– Сонь… это так гадко звучит.
– Именно. А делать это – еще гаже получится. Уля тебе доверяет. А эта?
– Она такая нежная, хрупкая…
– Алешенька, ты просто влюблен. Но и дон Хуан любил нашу Любушку. И – отказался. Ради своей страны он сделал тяжкий выбор и принял свой крест. И они счастливы с Машей, насколько могут и умеют. Думаешь, с Любавой ему было бы лучше?
Алексей покачал головой.
– Соня, я не могу выбрать. Но и видеть ее не хочу. И… хочу. Что делать?
Соня взъерошила братцу волосы.
– Поезжай-ка ты с детьми и Улей в Дьяково? На пару месяцев. Или куда в паломничество? Хочешь?
– Не хочу, – отозвался Алексей, – но поеду.
– А я тут решу вопрос.
– Ты не причинишь ей вреда?
– Алешка! – Софья возмутилась уж вовсе не наигранно. – За что? За то, что она тебе понравилась? Совесть поимей!
Алексей ткнулся лицом в простое темное платье Софьи, ощущая, как тонкие пальцы с парой колец – от него да от Ивана – перебирают волосы совсем по-матерински, ласково, уютно. Да. Хорошо, что она рядом. И сможет понять, и поддержать, и помочь…

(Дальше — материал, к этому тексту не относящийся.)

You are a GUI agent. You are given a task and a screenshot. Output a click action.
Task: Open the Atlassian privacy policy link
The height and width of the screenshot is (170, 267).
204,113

Всей правды он Софье так и не сказал. Женщина чем-то зацепила его. Было в Марфе нечто… тонкое, возвышенное, нежное. Ее хотелось поднять на руки, прижать к себе и защитить от всего мира. Унести на поляну с цветами и остаться рядом с ней навечно. Только вот…
Сейчас он безжалостно давил в себе эти мысли, рассказывая все сестре. Понимал – она сейчас встревожится, найдет Марфу и действительно займется ее судьбой. И будет у той дом, дети, супруг…
Про царя она и думать забудет. А вот Алексей сейчас отлично понимал дона Хуана. Это могла быть любовь. Могла быть страсть. И ее надо было раздавить каблуком, потому что есть Ульрика, дети, государство… Будь оно все… нет!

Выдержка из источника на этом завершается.